--- RECORDED DATA Enclosed Below ---

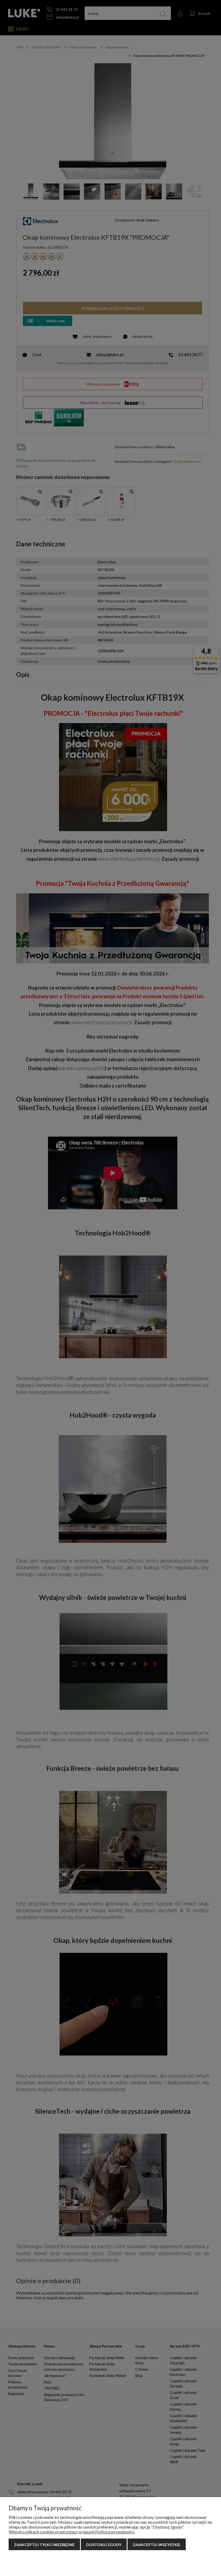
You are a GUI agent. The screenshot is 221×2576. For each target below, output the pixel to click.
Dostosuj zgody (103, 2544)
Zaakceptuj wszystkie (156, 2544)
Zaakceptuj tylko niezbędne (44, 2544)
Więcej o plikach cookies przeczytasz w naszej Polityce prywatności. (72, 2531)
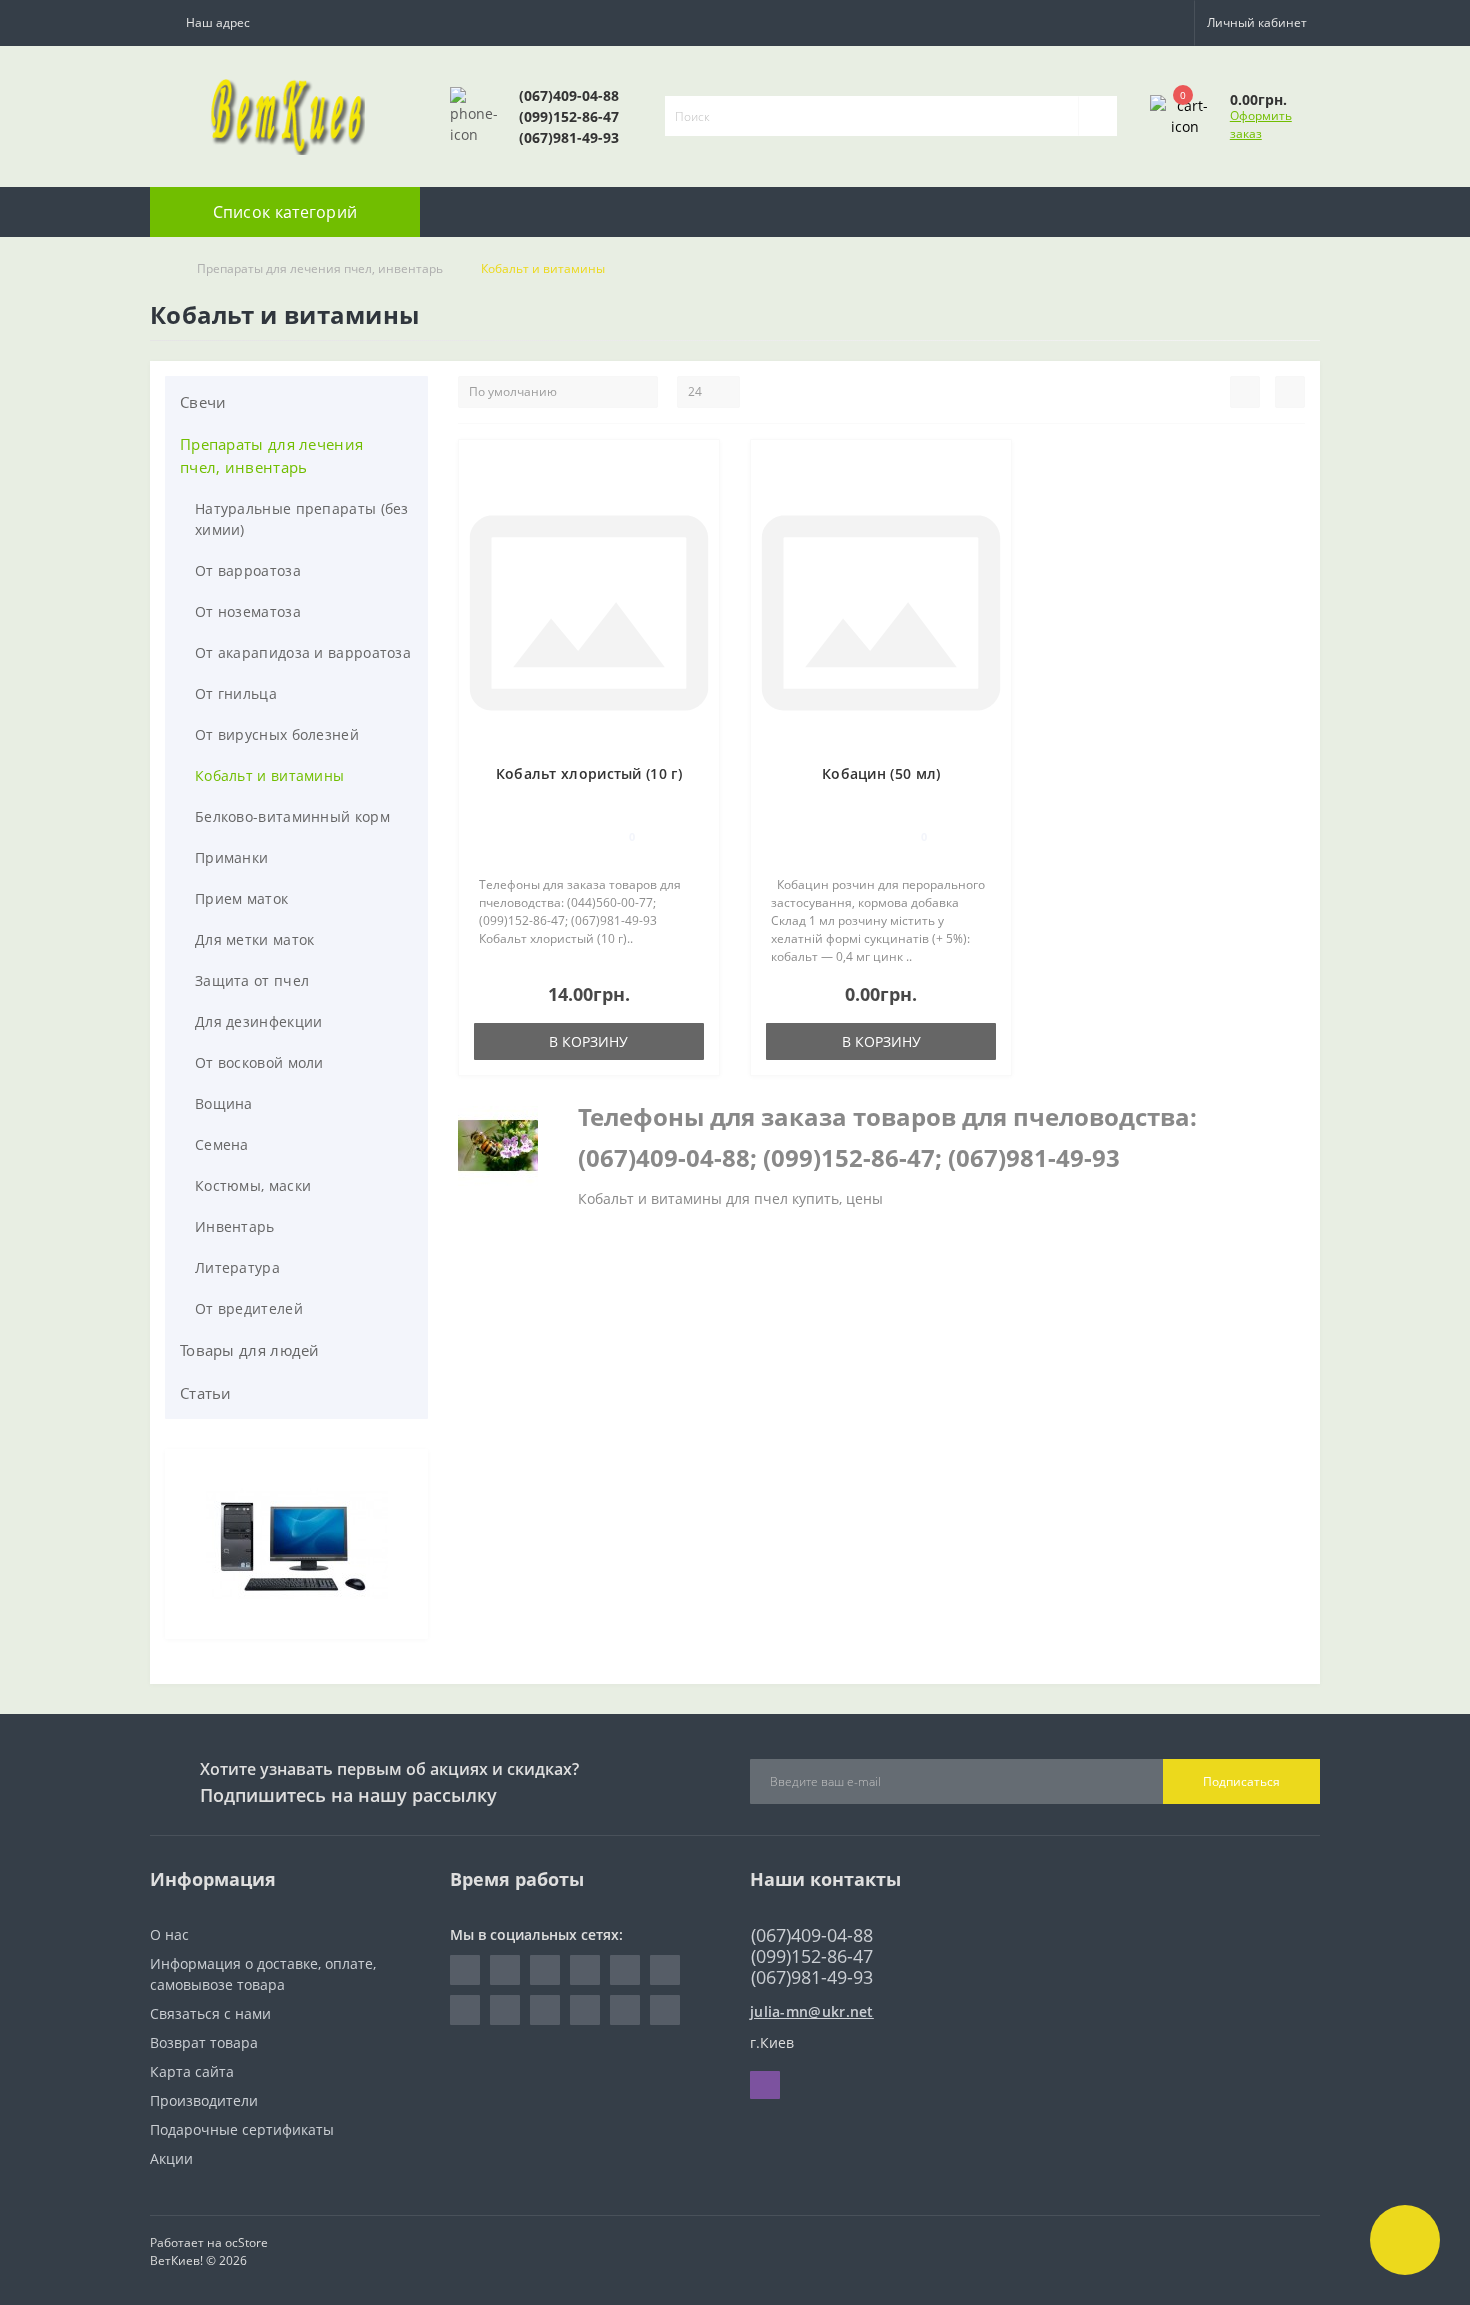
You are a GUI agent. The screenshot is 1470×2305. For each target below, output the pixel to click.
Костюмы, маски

--- End of Enclosed RECORDED DATA ---

The word "pixel" appears in some lines of the data. Copy every one of those lines.

→ SOLUTION TO THE PROBLEM:
You are a GUI agent. The screenshot is 221×2576. For each target below, output the pixel to click.
You are a GUI agent. The screenshot is 1470×2305. For each target below, output the pixel to click.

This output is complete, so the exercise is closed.